One of the American League's eight charter franchises, the club was founded in Washington, D.C. in 1901. Then the Washington Senators (not to be confused with the Washington Senators that were enfranchised in 1961 as a replacement and eventually became the Texas Rangers), the team moved to Minneapolis in 1961, then based in Metropolitan Stadium.
Team history
Washington Senators: 1901 to 1960
For a time, from 1911 to 1933, the Washington Senators were one of the more successful franchises in major-league baseball. The team's rosters included Hall of Famers Goose Goslin, Sam Rice, Joe Cronin, Bucky Harris, Heinie Manush and one of the greatest pitchers of all time, Walter Johnson. But the Senators are remembered more for their many years of mediocrity and futility, including six last-place finishes in the 1940s and 1950s.
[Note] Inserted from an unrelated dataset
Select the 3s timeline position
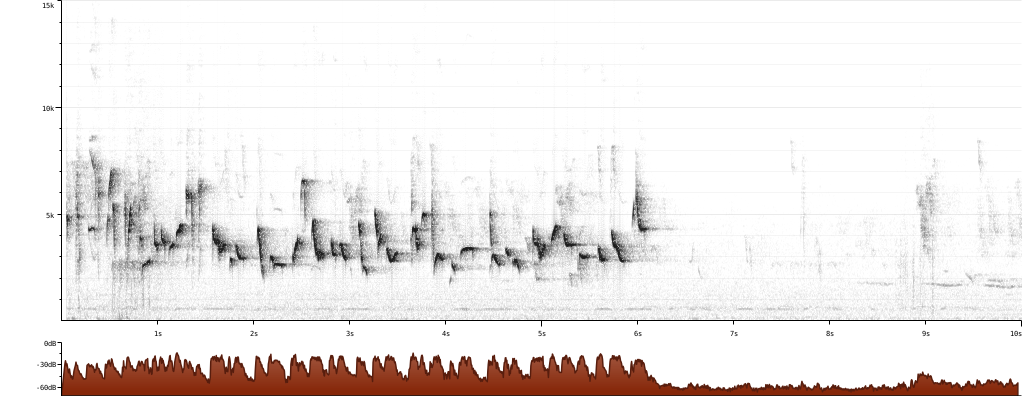This screenshot has height=396, width=1022. 350,333
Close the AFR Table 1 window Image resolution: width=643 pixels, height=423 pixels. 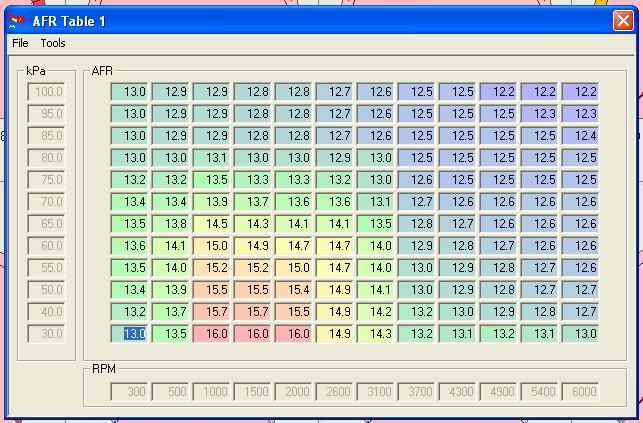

A losing start for a charter franchise
When the American League declared itself a major league in 1901, the new league placed a team in Washington, a city that had been abandoned by the National League a year earlier. The Washington club, like the old one, would be called the Senators.
The Senators began their history as a consistently losing team, at times so inept that San Francisco Chronicle columnist Charley Dryden joked: "Washington: First in war, first in peace, and last in the American League." The 1904 Senators lost 113 games, and the next season the team’s owners, trying for a fresh start, changed the team’s name to the Nationals. But the Senators name remained widely used by fans and journalists, and the team later restored it as the official name.
The ‘Big Train’ arrives
Whatever the name, the club continued to lose, despite the addition in 1907 of a talented 19-year-old pitcher named Walter Johnson. Raised in rural Kansas, Johnson was a tall, lanky man with long arms who, using a leisurely windup and unusual sidearm delivery, threw the ball faster than anyone had ever seen. Johnson’s breakout year was 1910, when he struck out 313 batters, posted an earned-run average of 1.36 and won 25 games for a losing ball club. Over his 21-year Hall of Fame career, Johnson, called the “Big Train,” would win 417 games and strike out 3,509 batters, a major-league record that would stand for more than 50 years.